Insomma, siamo in guerra? «No, non siamo in guerra. Tutta l’Europa sta affrontando una gravissima sfida di sicurezza; certo la più grave da decenni a questa parte, che espone tutte le città europee al rischio di attentati. Ma si tratta appunto di un problema di sicurezza. Il nostro nemico non è un esercito, non è un popolo, non è una religione. Dobbiamo affrontare e sconfiggere bande criminali fanatizzate. E dobbiamo farlo con tutte le armi lecite a nostra disposizione e con un forte lavoro di prevenzione e di sensibilizzazione delle comunità islamiche europee, per avere una maggiore collaborazione contro le frange fanatizzate di giovani musulmani. Dobbiamo davvero evitare di farci abbagliare dall’idea di essere in guerra, che significa vivere in trincea e con l’elmetto in testa. Perché non è così».

Chiudere le frontiere è una soluzione? «È solo un ottimo slogan per politici populisti che vogliono ottenere facile consenso. Dimenticando che molti dei militanti jihadisti vivono da tempo in Europa o sono addirittura cittadini europei. Oltretutto, chiudere le frontiere è semplicemente impossibile in un mondo globalizzato e interdipendente come il nostro. Questo non significa che non si debba alzare il livello di controllo e di intelligence dentro e fuori i Paesi europei, per cercare di individuare la minaccia prima che essa si realizzi. Cosa che rimane sempre la strategia migliore».

Nel frattempo non si ferma il flusso migratorio e l’Europa ha firmato un accordo con la Turchia che dovrebbe “gestire” il problema. Cosa ne pensa? «Un pessimo accordo: 6 miliardi dati senza controlli reali al “sultano” Erdogan (che agisce sempre più come un autocrate in patria) per liberarci la coscienza: rimbalzeremo decine di migliaia di profughi in Turchia evitando scrupolosamente di guardare a come i turchi tratteranno queste persone disperate. Anche se non abbiamo dubbi che verrà usata la mano pesante. Tutta l’Europa ha meno rifugiati del solo Libano o della Giordania: eppure ci sentiamo invasi. Non si può negare che il flusso migratorio sia un problema forte, ma è stato demonizzato per vergognose speculazioni politiche. In ogni caso, sappiamo che i flussi non si fermeranno certo per questo accordo. Ma la Germania lo voleva e, come sempre quando sono in gioco gli interessi tedeschi, l’Europa ha firmato».

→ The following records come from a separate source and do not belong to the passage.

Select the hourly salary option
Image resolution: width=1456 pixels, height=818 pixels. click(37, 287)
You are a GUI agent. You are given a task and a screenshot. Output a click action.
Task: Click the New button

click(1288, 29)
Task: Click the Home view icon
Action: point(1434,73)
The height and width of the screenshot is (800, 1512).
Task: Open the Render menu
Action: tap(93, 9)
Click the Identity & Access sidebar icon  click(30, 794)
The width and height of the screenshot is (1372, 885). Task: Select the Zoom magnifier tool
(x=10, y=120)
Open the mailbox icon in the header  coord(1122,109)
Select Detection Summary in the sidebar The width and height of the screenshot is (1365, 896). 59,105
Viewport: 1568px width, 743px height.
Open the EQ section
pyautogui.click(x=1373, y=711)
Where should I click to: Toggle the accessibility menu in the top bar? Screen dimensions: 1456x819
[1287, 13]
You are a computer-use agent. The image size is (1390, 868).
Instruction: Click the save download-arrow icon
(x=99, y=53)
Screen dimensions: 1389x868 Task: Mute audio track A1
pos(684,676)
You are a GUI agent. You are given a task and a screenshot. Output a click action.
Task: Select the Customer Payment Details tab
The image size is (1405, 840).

Come si sconfigge politicamente lo stato proto-terrorista dell'Isis? «In Medio Oriente con l’azione militare che deve portare alla sua sconfitta. Ma questa è solo un tassello di una strategia più ampia, che non può che essere politica e culturale. La comunità internazionale deve agire per forzare un compromesso regionale sulla Siria, agendo in particolare su Arabia Saudita e Turchia, che hanno fomentato in passato l’islamismo sunnita più radicale. Occorre considerare gli interessi e i timori in gioco in Siria di tutti gli attori regionali e internazionali per costruire un’alternativa credibile ad Assad che non porti alla balcanizzazione del Medio Oriente. Bisogna poi lavorare per favorire una riduzione dello scontro geopolitico fra Arabia Saudita e Iran, che sta destabilizzando la regione. Fondamentale anche lavorare sul lungo periodo sul piano educativo e culturale per ridurre il settarismo religioso e la diffusione delle letture fanatizzate e dogmatiche dei precetti sciaraitici».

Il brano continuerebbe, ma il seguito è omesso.